BGP: The Application Networking Dream

bgp

There was an interesting article last week from Fastly talking about using BGP to scale their network. This was but the latest in a long line of discussions around using BGP as a transport protocol between areas of the data center, even down to the Top-of-Rack (ToR) switch level. LinkedIn made a huge splash with it a few months ago with their Project Altair solution. Now it seems company after company is racing to implement BGP as the solution to their transport woes. And all because developers have finally pulled their heads out of the sand.

BGP Under Every Rock And Tree

BGP is a very scalable protocol. It’s used the world over to exchange routes and keep the Internet running smoothly. But it has other power as well. It can be extended to operate in other ways beyond the original specification. Unlike rigid protocols like RIP or OSPF, BGP was designed in part to be extended and expanded as needs changes. IS-IS is a very similar protocol in that respect. It can be upgraded and adjusted to work with both old and new systems at the same time. Both can be extended without the need to change protocol versions midstream or introduce segmented systems that would run like ships in the night.

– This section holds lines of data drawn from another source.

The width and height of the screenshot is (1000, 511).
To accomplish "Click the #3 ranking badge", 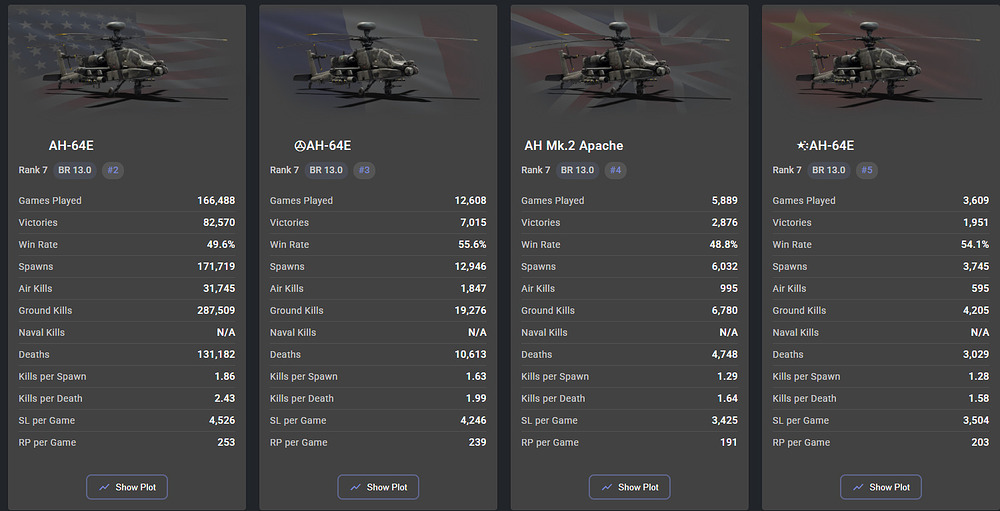I will click(364, 170).
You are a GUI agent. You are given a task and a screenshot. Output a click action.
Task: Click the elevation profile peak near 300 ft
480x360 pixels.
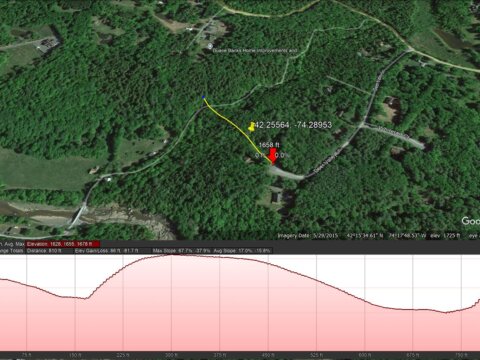(x=172, y=255)
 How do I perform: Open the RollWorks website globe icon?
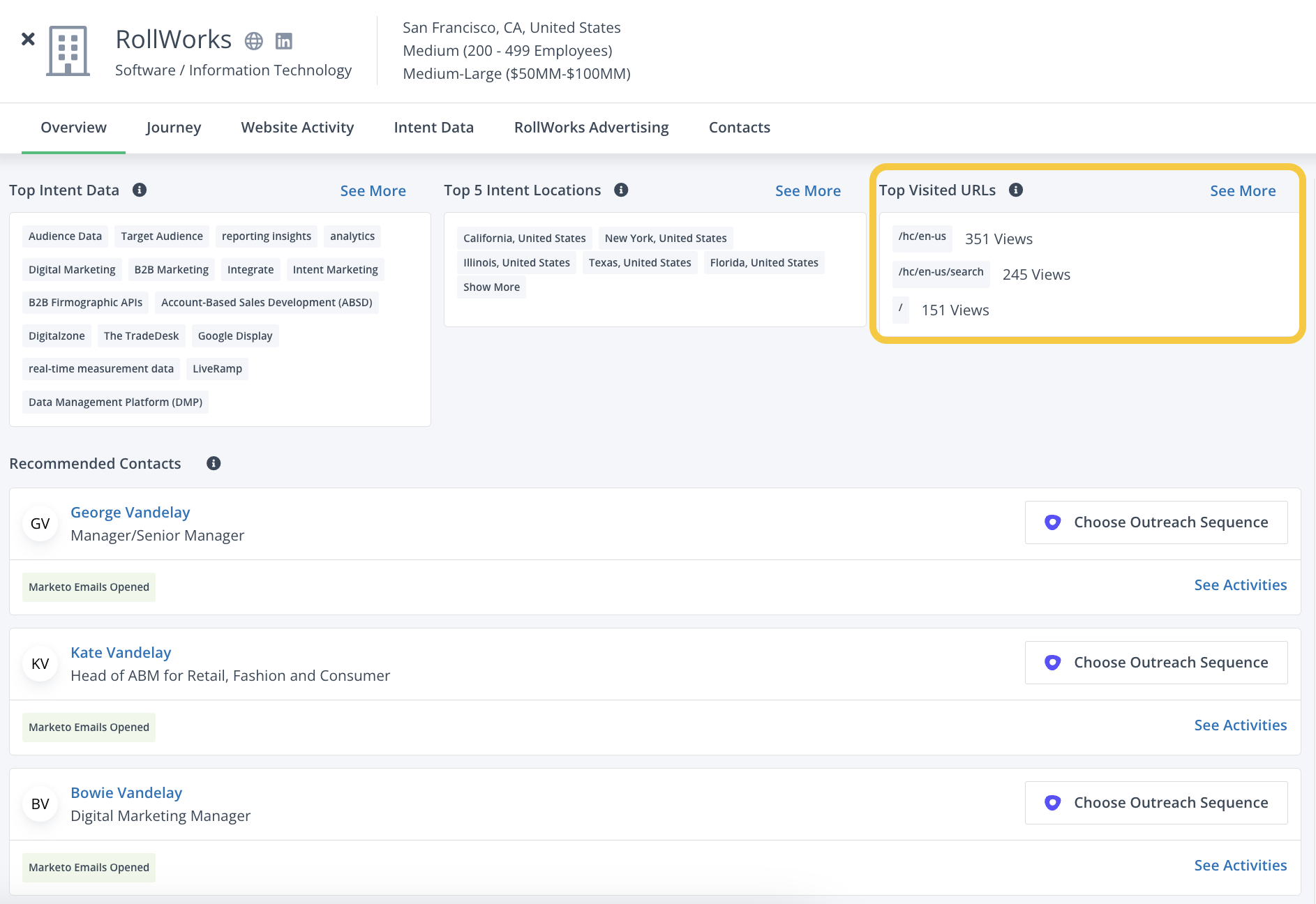pyautogui.click(x=254, y=41)
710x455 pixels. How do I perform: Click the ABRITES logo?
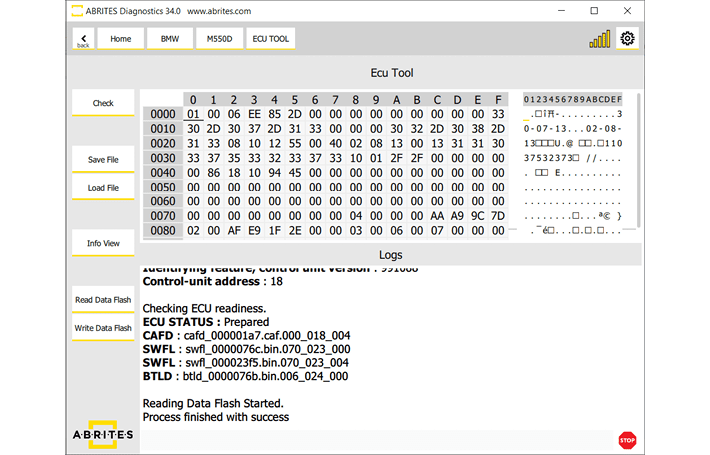point(103,435)
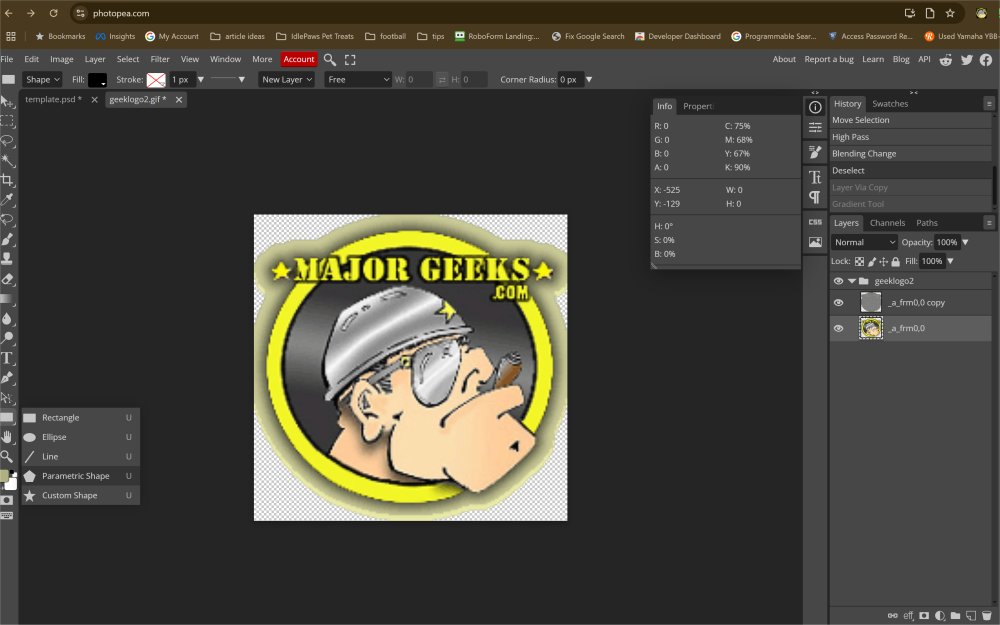Click the red Account button
Screen dimensions: 1000x625
click(298, 59)
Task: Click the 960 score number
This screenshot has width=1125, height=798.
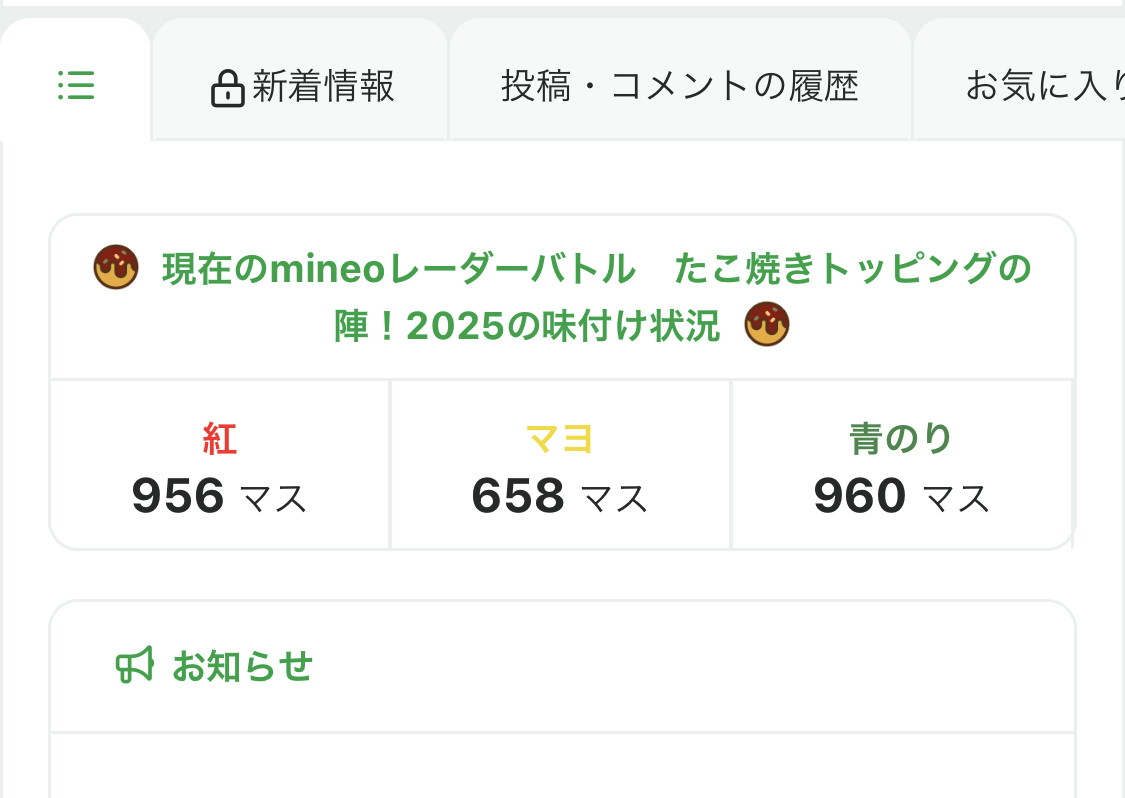Action: (860, 495)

This isn’t the first time that someone has talked about running BGP to the ToR switch either. Facebook mentioned in this video almost three years ago. Back then they were solving some interesting issues in their own data center. Now, those changes from the hyperscale world are filtering into the real world. Networking teams are seeking to solve scaling issues without resorting to overlay networks or other types of workarounds. The desire to fix everything wrong with layer 2 has led to a revelation of sorts. The real reason why BGP is able to work so well as a replacement for layer 2 isn’t because we’ve solved some mystical networking conundrum. It’s because we finally figured out how to build applications that don’t break because of the network.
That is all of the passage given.